A scene from the Oscar-nominated documentary "Salt of the Earth." Copyright: Juliano Ribeiro Salgado/NFP.
A scene from the Oscar-nominated documentary "The Salt of the Earth"Image: Juliano Ribeiro Salgado/NFP

In documentaries such as "Buena Vista Social Club" and "Ode to Cologne: A Rock 'n' Roll Film" Wenders has approached musical themes. "Pina" was an expression of reverence to choreographer Pina Bausch.

One could well consider the developments of Wenders as a director consequential: He has an acute sense for images, for composition, and for sophisticated and elaborate aesthetics. And his use of music in film has been highly influential, even when the films themselves were being increasingly criticized.

Cinema searching for identity

Yet his career has not always run a smooth trajectory, with Wenders criticized for losing his sense of "lightness" in his feature films in the late 1980s, following the immense success of "Wings of Desire" with "Until the End of the World," a certified flop, both financially and artistically.

From then on, his movies have often come across as too cerebral: usually interesting, but always wearisome.

Then Wenders reinvented himself. When the whole world watched on as the Berlin Wall tumbled and Germany was historically reunited, the director was elsewhere, busying himself with a fashion designer far away from his home country, resulting in the production of "Notebook on Cities and Clothes," focusing on the creative process of Japanese fashion designer Yamamoto Isoroku.

The result was a contemplation of the relationship between cities, identity and cinema, and this proved a decisive starting point for Wenders' second career.

Hardly the last tango

In the aftermath of the Yamamoto documentary, the curious and sensitive filmmaker traveled around the world, immersing himself in his passions of music and art. Ten years later he triumphed with a film about a bunch of aged musicians in Cuba, introducing the world to the "Buena Vista Social Club."

"Pina" was yet another success, culminating in a nomination for an Oscar. And in 2014 "Kathedralen der Kultur" (Cathedrals of Culture) was yet further proof that Wenders was evolving in his artform. "The Salt of the Earth" clearly demonstrated what makes Wenders' so unique: his inquisitive eye for stories and aesthetic developments.

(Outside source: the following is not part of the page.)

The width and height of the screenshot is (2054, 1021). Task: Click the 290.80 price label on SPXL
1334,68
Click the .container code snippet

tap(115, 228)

In an interview with the "Süddeutsche Zeitung," Wenders confessed that it was still fictional films that interested him most, and soon after "Everything will be Fine," which celebrated its premiere at the Berlinale, was showered with praise by film critics - his biggest triumph as a feature film maker in decades.

The film tells the story of an author whose life falls apart in the wake of a car accident, and confirmed Wenders was now again at the top of his game.

''Wings of Desire.' Copyright: picture-alliance/United Archiv.
A scene from 'Wings of Desire,' Wenders' breakthrough film of 1987Image: picture-alliance/United Archiv

So what does the future hold for this artistic maverick? Currently, Wenders is working on a new movie based on a work of his old friend and author Peter Handke, with whom the director has worked several times. "Les Beaux Jours d'Aranjuez" focuses on two characters, a man and a woman, who are musing about life.

One can be quite sure that Wenders has put his own stamp on the work - informed by 70 years of full life experience.